Xenophobia and racism still abounded, but the lid stayed on the pot. Perhaps when Republicans held both the White House and Congress, conservatives weren’t sweating a thing; for them, people of color, along with all our white liberal friends, were lumped together in one misery-loves-company fringe. But now that the tables have turned, conservatives have positioned themselves as aggrieved victims. (I recall the advice of an older female relative: Always let men you’re in relationships with have all the power; it’s when they lose power and get insecure that your problems start.)
Indeed, has the most irrational breed of 9/11 payback emerged precisely because we elected an African-American president whose middle name — the name of cousins of mine — has turned into an H-word slur? A commander in chief whom the most misled and confused perceive in cartoon cahoots with terrorists, or at least as their religion-mate? As if that weren’t enough, take last year’s Fort Hood gunman, add a helping of the would-be Times Square bomber and top it off with “ground zero mosque” — and voilĂ , a boiling hot summer of anti-Islamic assault. Suddenly, anyone with skin as dark as President Obama’s could be a “secret Muslim,” and any Muslim must surely be a not-so-secret terrorist."
5 comments:
So much in this Shaw.
But here is my struggle...
While not excusing the, and I am quoting former President Bush here, "...the worst of humankind..." we do need to face up to this.
The moderate leaders of Islam, both here and abroad, have not stepped up condemned terrorism as a legitimate form of dissent.
Who were the leaders of predominantly Muslim countries who were critical of their people, or who had the courage to even repeat the words of President Bush as Muslim around the world did celebrate and dance in the streets after 9/11?
I've heard frequently that those leaders would have put their lives in Jeopardy had they gone so, but does that not then give rise to a narrative that says that a radical faction has indeed taken over the peaceful religion?
There are all sorts of problems with the views of many conservative Christian leaders. Robertson, Dobson, Hagee, etc. But while they have the freedom to speak out, they are also balanced by people like Jim Wallis, Rob Bell, and Tony Campolo, people who disagree with the hateful stuff of the former, but who speak out without fear.
How come that seldom happens vis a vis Islam, or if it does, is not making news?
"How come that seldom happens vis a vis Islam, or if it does, is not making news?"
Muslims consistently condemn violence by their extremists.
I would blame the media for not covering this fact.
"A recent study by the newly established Abu Dhabi Gallup Center concluded, "Muslim Americans are satisfied with their current lives and are more optimistic than other faith groups that things are getting better." Muslims in America continue to profess a positive attitude despite being misunderstood by many and demonised by a few.

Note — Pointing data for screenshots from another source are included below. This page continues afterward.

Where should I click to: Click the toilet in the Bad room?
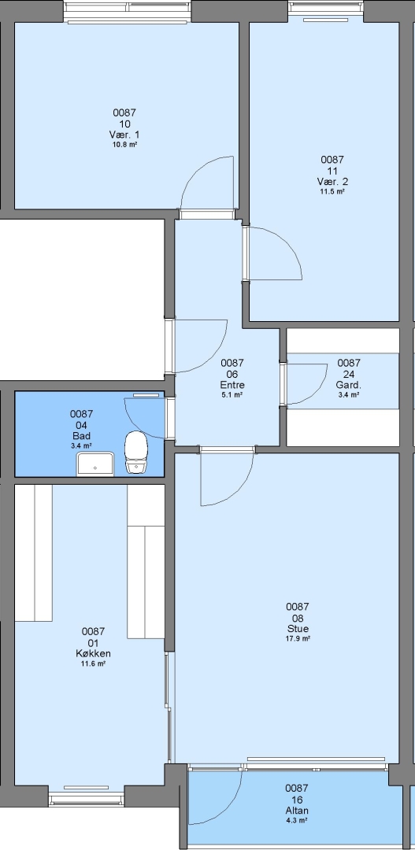pos(136,453)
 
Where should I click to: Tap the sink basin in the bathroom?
pos(95,464)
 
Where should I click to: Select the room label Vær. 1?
pos(124,135)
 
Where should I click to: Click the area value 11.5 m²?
pos(332,191)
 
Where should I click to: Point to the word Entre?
pos(232,385)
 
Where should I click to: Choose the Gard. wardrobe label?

The Southern Poverty Law Center, an American non-profit civil rights organisation dedicated to combating bigotry, wrote in a recent report that "…certain Americans, [who have been] prodded into paranoia by clever activists, opportunistic politicians and guileful media players, seem downright eager to deny Muslims the guarantees of religious freedom and the presumption of innocence.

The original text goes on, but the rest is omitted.